Think of the shot list as your cheat sheet. It will save you time later when you’re editing, because you won’t have to hunt for your coverage. You’ll know that you got the wide shot, medium shot, close-ups, over-the-shoulder shots, and whatever other shots you need to tell your story.
Like a cheat sheet, your list of shots needs to be scannable. “A common mistake — and one I’ve made plenty of times — is to over-detail it,” writer and director David Andrew Stoler says. “If you have too much on your shot list, it stops being useful.” If you’re making a short film without the time or money to rehearse the blocking, you have to make on-set adjustments. In that case, your shot list should be a simple blueprint. Don’t plan for more than four or five shots per scene.
Don’t forget to take notes on your shot list while you’re on set to help you in the editing room.

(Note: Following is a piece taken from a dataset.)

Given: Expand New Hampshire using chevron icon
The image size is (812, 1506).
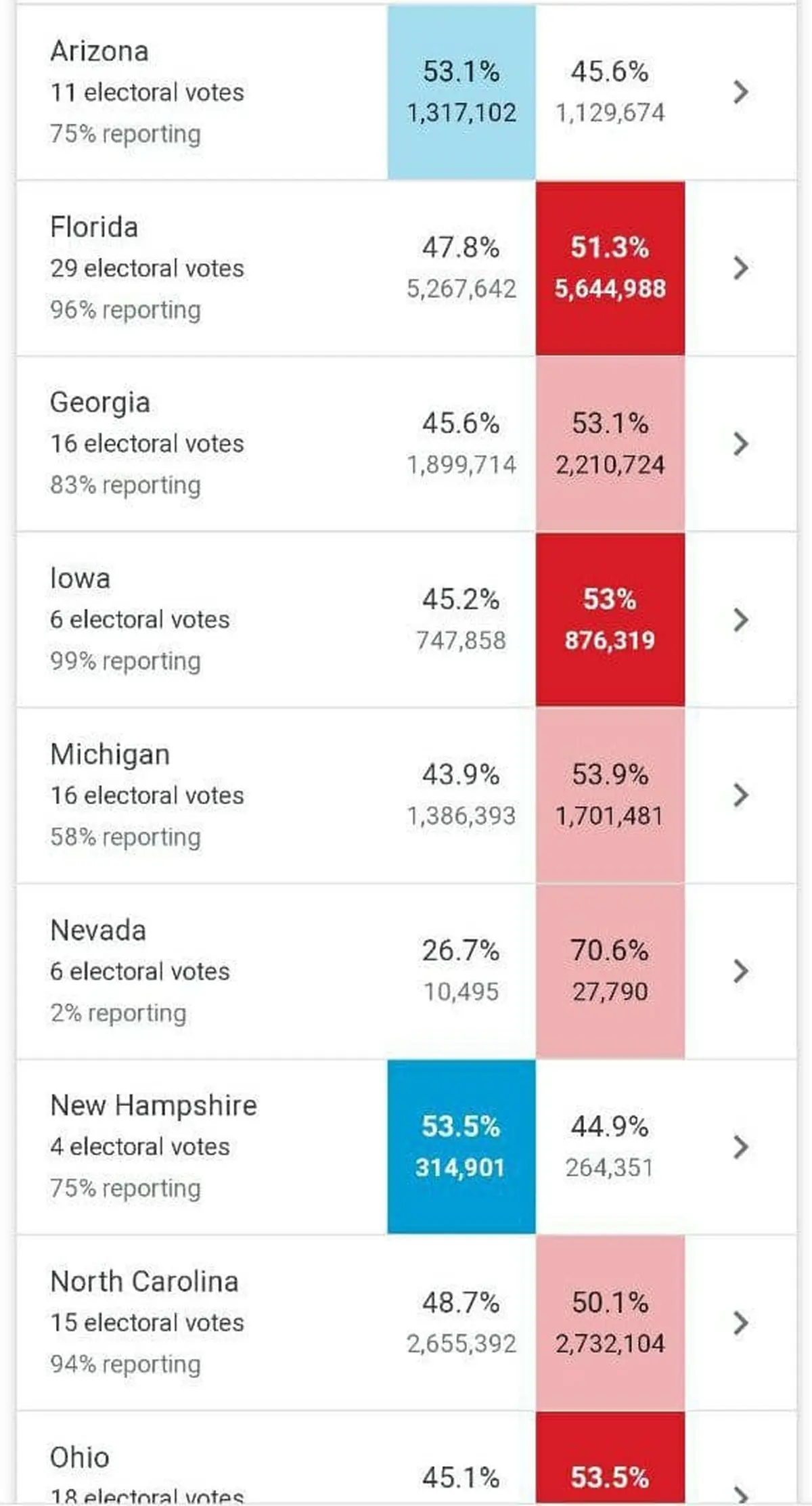Looking at the screenshot, I should click(741, 1147).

What belongs on a shot list?
- Shot number and scene number.
Numbering your shots and scenes is essential to planning your shoot, organizing your footage, and staying on schedule.
Knowing every shot you need at any given place ensures you get what you need before moving on to the next location.
Make sure the director of photography, gaffer, set decorator, and prop master (or friends you’ve enlisted as crew members) know what they’ll need to set up the shot.
Planning the camera angle in advance lets the crew know how and where to position the camera, as well as the people and things the camera will capture.
Is the camera fixed or panning? Tilting or zooming? Moving on a dolly, pedestal, crane? Do you need a Steadicam or drone operator? Everyone needs to know ahead of time, especially if you’re shooting outdoors.
It’s easy to get confused if your film contains hundreds of shots, so a short scene description can help you stay organized.
If the scene contains dialogue, your sound mixer has to be prepared to capture it.